[Exercise inputs — start]

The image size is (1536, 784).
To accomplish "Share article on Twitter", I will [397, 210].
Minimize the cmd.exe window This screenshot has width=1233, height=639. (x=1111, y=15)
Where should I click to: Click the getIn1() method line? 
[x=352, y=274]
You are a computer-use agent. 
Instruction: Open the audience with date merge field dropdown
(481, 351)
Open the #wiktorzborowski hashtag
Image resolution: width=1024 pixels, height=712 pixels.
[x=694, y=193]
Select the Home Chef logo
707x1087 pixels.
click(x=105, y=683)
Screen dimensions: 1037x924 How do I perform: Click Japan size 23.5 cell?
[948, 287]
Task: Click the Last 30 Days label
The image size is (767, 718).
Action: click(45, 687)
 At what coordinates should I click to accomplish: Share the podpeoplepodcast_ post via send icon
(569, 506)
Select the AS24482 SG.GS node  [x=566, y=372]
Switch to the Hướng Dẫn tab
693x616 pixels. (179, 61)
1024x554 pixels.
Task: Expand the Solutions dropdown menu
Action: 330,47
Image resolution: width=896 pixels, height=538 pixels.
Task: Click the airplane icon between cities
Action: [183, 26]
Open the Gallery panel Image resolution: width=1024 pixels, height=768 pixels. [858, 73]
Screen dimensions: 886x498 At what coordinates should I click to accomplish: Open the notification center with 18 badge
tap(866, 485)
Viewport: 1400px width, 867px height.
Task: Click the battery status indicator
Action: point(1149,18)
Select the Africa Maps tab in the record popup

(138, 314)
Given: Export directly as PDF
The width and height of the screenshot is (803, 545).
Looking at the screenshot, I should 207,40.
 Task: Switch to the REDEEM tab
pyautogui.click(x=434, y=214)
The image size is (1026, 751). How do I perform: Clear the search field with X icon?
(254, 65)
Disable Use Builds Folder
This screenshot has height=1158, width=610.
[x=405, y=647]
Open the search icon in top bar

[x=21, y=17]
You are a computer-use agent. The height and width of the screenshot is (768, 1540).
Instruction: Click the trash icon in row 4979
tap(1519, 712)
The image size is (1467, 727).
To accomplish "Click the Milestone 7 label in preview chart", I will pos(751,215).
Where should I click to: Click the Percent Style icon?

[Exercise inputs — finish]

What the task requires: Give back the complete material verbatim.

Output of the exercise:
The image size is (1536, 784).
To accomplish "Share article on Twitter", I will [397, 210].
Minimize the cmd.exe window This screenshot has width=1233, height=639. (x=1111, y=15)
Where should I click to: Click the getIn1() method line? 
[x=352, y=274]
You are a computer-use agent. 
Instruction: Open the audience with date merge field dropdown
(481, 351)
Open the #wiktorzborowski hashtag
Image resolution: width=1024 pixels, height=712 pixels.
[x=694, y=193]
Select the Home Chef logo
707x1087 pixels.
click(x=105, y=683)
Screen dimensions: 1037x924 How do I perform: Click Japan size 23.5 cell?
[948, 287]
Task: Click the Last 30 Days label
The image size is (767, 718).
Action: click(45, 687)
 At what coordinates should I click to accomplish: Share the podpeoplepodcast_ post via send icon
(569, 506)
Select the AS24482 SG.GS node  [x=566, y=372]
Switch to the Hướng Dẫn tab
693x616 pixels. (179, 61)
1024x554 pixels.
Task: Expand the Solutions dropdown menu
Action: 330,47
Image resolution: width=896 pixels, height=538 pixels.
Task: Click the airplane icon between cities
Action: [183, 26]
Open the Gallery panel Image resolution: width=1024 pixels, height=768 pixels. [858, 73]
Screen dimensions: 886x498 At what coordinates should I click to accomplish: Open the notification center with 18 badge
tap(866, 485)
Viewport: 1400px width, 867px height.
Task: Click the battery status indicator
Action: point(1149,18)
Select the Africa Maps tab in the record popup

(138, 314)
Given: Export directly as PDF
The width and height of the screenshot is (803, 545).
Looking at the screenshot, I should 207,40.
 Task: Switch to the REDEEM tab
pyautogui.click(x=434, y=214)
The image size is (1026, 751). How do I perform: Clear the search field with X icon?
(254, 65)
Disable Use Builds Folder
This screenshot has height=1158, width=610.
[x=405, y=647]
Open the search icon in top bar

[x=21, y=17]
You are a computer-use agent. The height and width of the screenshot is (768, 1540).
Instruction: Click the trash icon in row 4979
tap(1519, 712)
The image size is (1467, 727).
To accomplish "Click the Milestone 7 label in preview chart", I will pos(751,215).
Where should I click to: Click the Percent Style icon?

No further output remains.